AI and the human touch dominate MADFest 2025
So, another MADFest has been and gone. And, once again, the organizers pulled it off in style – with panels, presentations, and fireside chats. Not to mention a unique roll call of headline speakers from adtech and entertainment, including Ogilvy’s Rory Sutherland, Nescafe’s Jane Aldridge, Disney’s Angela Affinita, and comedians Jimmy Carr and Richard Ayoade. One thing is for sure: the organizers more than did justice to the event’s overarching theme of ‘Be Less Boring’.
For Limelight, this was our first time partnering with the event, as we co-hosted a Cabana with our PR company, the Digital Voice, and three of their other clients, and there was a real buzz about the booth, as all five companies welcomed clients and prospects to chew the adtech fat.
In between meetings, our team of 10 made the most of the opportunity to catch up on the sessions running across the site. Here are the key themes from MADFest 2025 as we saw and heard them.
AI is everywhere, but needs the human touch
AI is now table stakes in adtech. It is increasingly integral to measurement, optimization, targeting, creative production, automation, and attribution. But while there’s no doubt that AI boosts productivity and optimization, it cannot overshadow human intuition. AI needs human guidance if we are to make the most of its undoubted capabilities.
In short – and this aligns perfectly with Limelight’s own mantra of ‘technology with a heartbeat’ – AI is only as good as the people that manage it and guide it. People are still the driving force behind good ideas, and AI tools and platforms should be deployed to help them apply their real intelligence, not replace it.
Even in a business as technologically sophisticated as programmatic advertising, there are things that, for example, an ad network can achieve through personal relationships and human guidance that AI simply can’t replicate. Indeed, as one of the speakers said in a session I attended: “The people are what makes this industry. Events like this wouldn’t happen without other people. There’s a lot of talk at the moment about AI taking all our jobs, but quite frankly, that’s not possible. The things we do, the conversations we have, the things we create, are all down to the amazing people in this industry.” Hear hear.
This was also a key theme that emerged from a panel session I took part in alongside Lauren Barnett, head of UK sales at Samsung Ads, and Alice Anson, director of digital (retail) media at Nectar360. All the panelists agreed that the potential for AI is immense: not just in adtech, but in every part of life. Talking about your health issues to an AI-powered avatar clinician, for example, will just become routine. But the panel was in agreement, too, that AI will only reach its full potential when it is guided by human intuition. Harness the tech, for sure, but make sure you retain the human element.
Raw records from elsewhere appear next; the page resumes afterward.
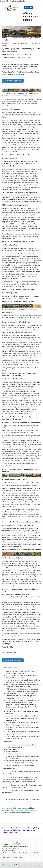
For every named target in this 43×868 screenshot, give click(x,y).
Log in (39, 865)
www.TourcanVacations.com (22, 810)
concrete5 (12, 865)
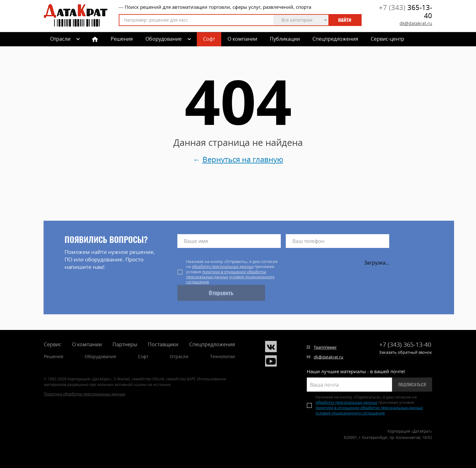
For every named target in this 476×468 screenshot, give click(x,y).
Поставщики (163, 344)
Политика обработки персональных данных (85, 394)
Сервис (53, 344)
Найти (345, 20)
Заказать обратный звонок (405, 352)
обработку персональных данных (222, 266)
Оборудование (164, 39)
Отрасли (179, 356)
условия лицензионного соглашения (230, 279)
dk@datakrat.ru (416, 23)
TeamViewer (325, 347)
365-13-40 (405, 11)
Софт (209, 39)
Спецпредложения (335, 39)
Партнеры (125, 344)
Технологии (222, 356)
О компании (242, 39)
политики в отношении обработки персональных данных (226, 274)
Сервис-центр (387, 39)
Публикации (285, 39)
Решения (122, 39)
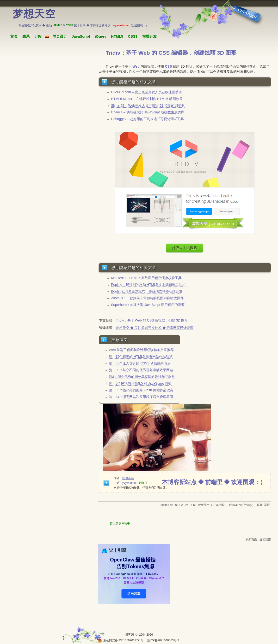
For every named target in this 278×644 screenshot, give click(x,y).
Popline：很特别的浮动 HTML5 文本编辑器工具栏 (148, 284)
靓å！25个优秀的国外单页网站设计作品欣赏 (142, 376)
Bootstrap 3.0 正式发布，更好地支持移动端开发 (147, 291)
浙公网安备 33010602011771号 (121, 640)
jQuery (101, 36)
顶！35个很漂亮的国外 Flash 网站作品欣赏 (141, 390)
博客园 (129, 634)
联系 (26, 36)
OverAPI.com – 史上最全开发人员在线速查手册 (146, 92)
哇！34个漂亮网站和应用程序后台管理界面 (141, 397)
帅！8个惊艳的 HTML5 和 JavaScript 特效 (140, 383)
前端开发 (150, 36)
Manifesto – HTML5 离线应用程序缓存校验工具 (146, 278)
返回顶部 (265, 540)
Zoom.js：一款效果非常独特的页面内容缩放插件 (147, 298)
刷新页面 (251, 540)
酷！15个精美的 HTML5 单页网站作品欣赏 (141, 356)
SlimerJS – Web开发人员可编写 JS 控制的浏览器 (148, 106)
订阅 (38, 36)
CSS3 (132, 36)
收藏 (259, 505)
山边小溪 (128, 478)
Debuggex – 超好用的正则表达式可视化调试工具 (147, 119)
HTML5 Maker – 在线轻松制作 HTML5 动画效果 (147, 99)
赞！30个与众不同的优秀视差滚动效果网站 (141, 370)
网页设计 (60, 36)
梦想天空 (34, 14)
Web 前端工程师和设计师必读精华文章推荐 (141, 350)
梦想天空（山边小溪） (212, 505)
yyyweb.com (130, 483)
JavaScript (81, 36)
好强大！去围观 (185, 248)
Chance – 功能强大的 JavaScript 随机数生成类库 (148, 112)
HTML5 (117, 36)
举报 (267, 505)
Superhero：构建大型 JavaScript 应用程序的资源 (148, 305)
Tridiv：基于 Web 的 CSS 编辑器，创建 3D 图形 (152, 320)
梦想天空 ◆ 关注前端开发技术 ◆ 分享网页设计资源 (155, 328)
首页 (14, 36)
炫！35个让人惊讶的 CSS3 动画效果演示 (140, 363)
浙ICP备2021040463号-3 (163, 640)
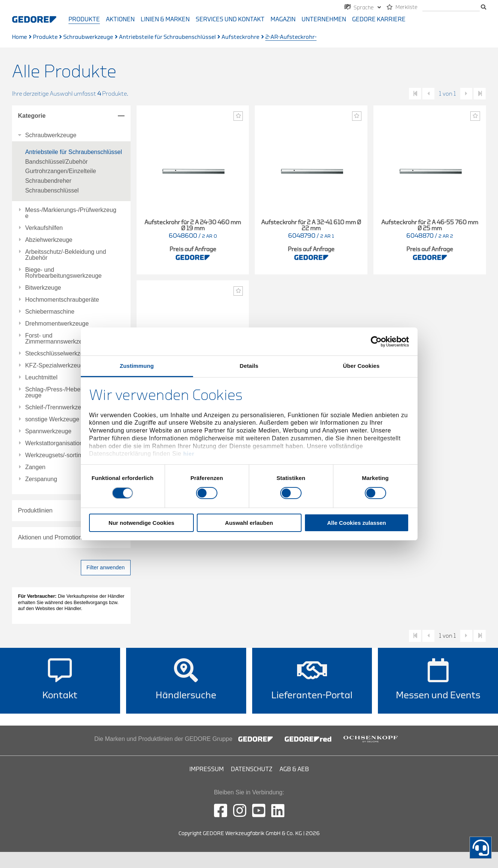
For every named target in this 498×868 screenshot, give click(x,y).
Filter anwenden (106, 567)
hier (189, 453)
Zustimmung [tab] (137, 366)
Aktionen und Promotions (51, 537)
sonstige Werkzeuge (52, 419)
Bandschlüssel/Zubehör (56, 161)
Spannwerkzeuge (48, 431)
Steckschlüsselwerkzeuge (59, 354)
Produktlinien (35, 510)
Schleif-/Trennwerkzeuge (58, 407)
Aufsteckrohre (240, 37)
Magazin (283, 19)
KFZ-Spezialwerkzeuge (56, 366)
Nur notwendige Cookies (141, 523)
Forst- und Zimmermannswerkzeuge (59, 339)
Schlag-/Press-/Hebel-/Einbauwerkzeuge (71, 393)
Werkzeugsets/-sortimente (60, 455)
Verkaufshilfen (44, 228)
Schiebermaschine (50, 312)
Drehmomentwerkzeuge (57, 324)
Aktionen (120, 19)
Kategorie (32, 116)
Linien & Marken (165, 19)
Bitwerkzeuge (43, 288)
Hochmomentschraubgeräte (62, 300)
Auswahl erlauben (249, 523)
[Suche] (451, 7)
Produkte (84, 19)
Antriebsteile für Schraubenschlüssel (167, 37)
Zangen (35, 467)
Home (19, 37)
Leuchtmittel (41, 378)
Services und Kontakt (230, 19)
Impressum (207, 769)
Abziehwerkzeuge (49, 240)
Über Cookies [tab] (361, 366)
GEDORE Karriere (379, 19)
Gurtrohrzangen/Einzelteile (60, 171)
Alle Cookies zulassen (357, 523)
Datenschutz (251, 769)
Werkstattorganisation (54, 443)
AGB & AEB (294, 769)
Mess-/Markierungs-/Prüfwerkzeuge (71, 213)
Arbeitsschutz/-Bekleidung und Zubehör (65, 255)
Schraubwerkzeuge (88, 37)
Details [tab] (249, 366)
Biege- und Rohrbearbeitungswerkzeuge (63, 273)
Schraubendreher (48, 181)
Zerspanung (41, 479)
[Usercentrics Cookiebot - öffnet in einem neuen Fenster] (376, 341)
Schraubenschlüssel (52, 190)
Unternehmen (324, 19)
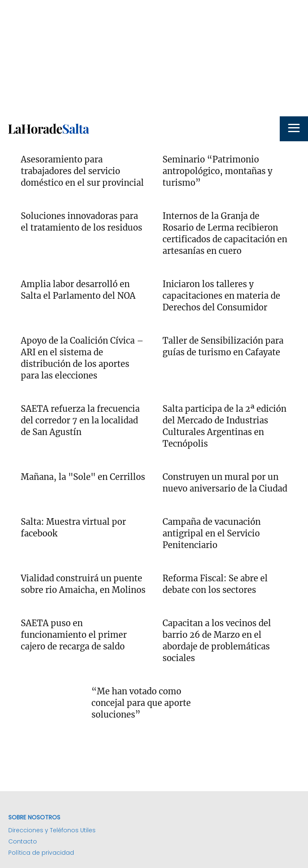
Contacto (22, 841)
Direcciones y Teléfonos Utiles (52, 830)
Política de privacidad (41, 853)
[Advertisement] (154, 58)
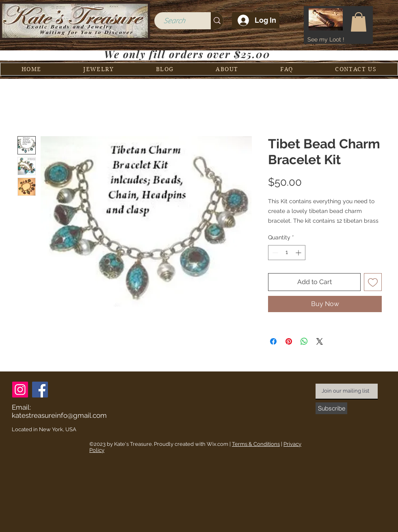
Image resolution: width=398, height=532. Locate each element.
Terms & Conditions (256, 444)
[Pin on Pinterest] (289, 341)
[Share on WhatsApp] (304, 341)
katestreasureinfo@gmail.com (59, 415)
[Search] (174, 21)
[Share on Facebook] (273, 341)
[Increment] (299, 252)
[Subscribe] (331, 408)
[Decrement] (274, 252)
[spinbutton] (287, 252)
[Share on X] (320, 341)
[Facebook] (40, 389)
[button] (359, 22)
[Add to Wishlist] (373, 282)
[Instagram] (20, 389)
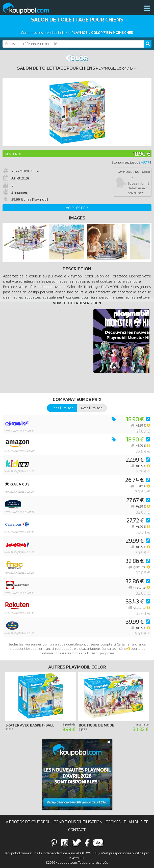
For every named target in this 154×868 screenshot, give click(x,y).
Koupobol (29, 8)
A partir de (13, 154)
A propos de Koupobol (28, 822)
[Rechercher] (148, 44)
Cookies (113, 822)
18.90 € (141, 153)
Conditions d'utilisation (78, 822)
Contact (77, 829)
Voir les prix (77, 208)
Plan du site (136, 822)
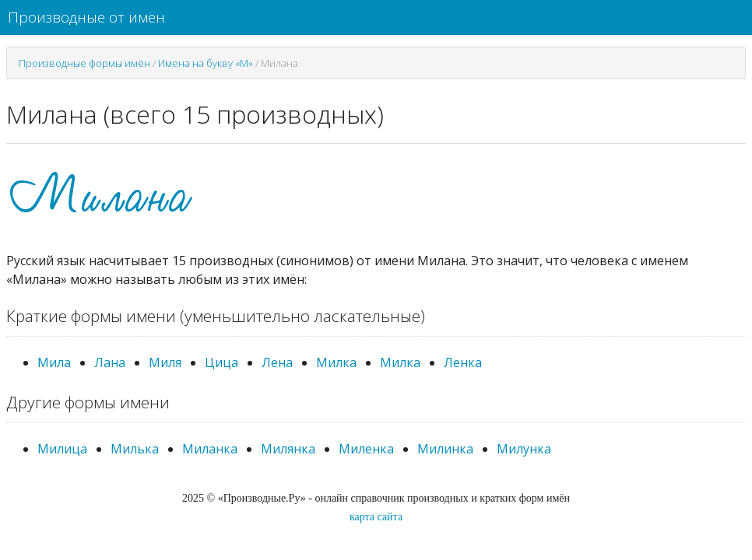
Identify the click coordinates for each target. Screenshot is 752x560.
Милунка (524, 449)
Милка (336, 362)
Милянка (288, 449)
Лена (277, 362)
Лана (110, 362)
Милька (135, 449)
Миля (165, 362)
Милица (62, 449)
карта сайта (376, 516)
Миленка (366, 449)
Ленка (462, 362)
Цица (221, 362)
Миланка (209, 449)
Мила (54, 362)
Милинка (445, 449)
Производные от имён (86, 17)
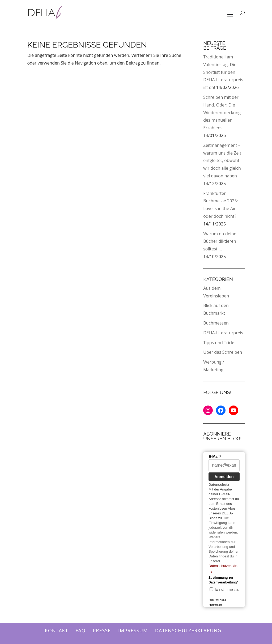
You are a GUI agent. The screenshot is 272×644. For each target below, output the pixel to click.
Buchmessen (216, 323)
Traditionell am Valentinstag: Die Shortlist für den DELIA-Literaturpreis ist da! (223, 72)
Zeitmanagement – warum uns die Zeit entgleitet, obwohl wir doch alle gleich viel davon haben (222, 160)
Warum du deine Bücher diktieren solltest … (220, 241)
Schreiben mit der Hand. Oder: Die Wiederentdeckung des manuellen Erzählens (222, 112)
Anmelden (224, 476)
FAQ (80, 630)
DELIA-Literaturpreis (223, 333)
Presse (102, 630)
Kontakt (57, 630)
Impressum (133, 630)
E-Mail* (215, 457)
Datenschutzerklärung (188, 630)
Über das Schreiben (223, 352)
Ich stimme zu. (227, 590)
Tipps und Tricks (219, 343)
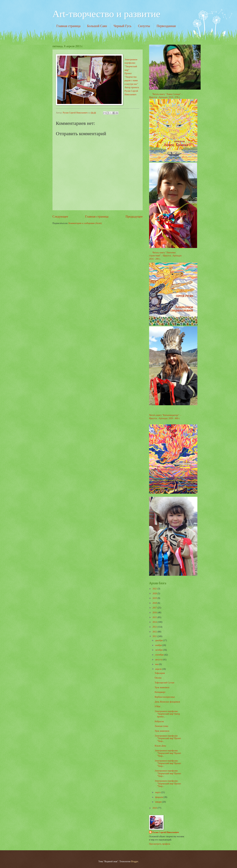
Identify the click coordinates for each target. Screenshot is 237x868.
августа (159, 659)
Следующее (60, 216)
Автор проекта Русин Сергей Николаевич (132, 91)
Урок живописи (162, 687)
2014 (155, 622)
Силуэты (144, 26)
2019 (155, 598)
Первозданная (166, 26)
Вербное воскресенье (165, 697)
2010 (155, 808)
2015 (155, 617)
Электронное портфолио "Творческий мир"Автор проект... (167, 714)
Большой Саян (97, 26)
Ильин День (160, 746)
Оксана (158, 678)
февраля (159, 797)
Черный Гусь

Nothing is off-limits at MADFest
There were, of course, many other themes up for discussion. Sessions focused on responsible media, carbon-aware campaigns, and eco-products such as organic bouquets and sustainable dairy products, reflected the growing ethical expectations placed on brands and adtech companies. These sessions were a welcome reminder that sustainability is a key consideration for brands, even if AI hogs the headlines. These sessions were also another reminder, given AI’s significant environmental footprint, that we should use it selectively and sensitively, and do all we can to reduce its environmental impact.
I was also pleased to see attention taking center stage, with sessions from companies like Dragonfly AI and Lumen Research, who are focused on providing attention data, including eye tracking and engagement heatmaps, spotlighting attention as a deterministic way of assessing the impact of advertising campaigns.
Elsewhere, we heard about fraud, brand safety, retail media, Connected TV, influencer marketing, transparency, and everything in between, which is the beauty of MADFest. It takes a village to achieve anything in life, and for three glorious days, The Truman Brewery becomes an adtech village, where nothing is off-limits, everyone has the right to express their opinion, and we all come out the other side better informed and better prepared for the weeks and months ahead.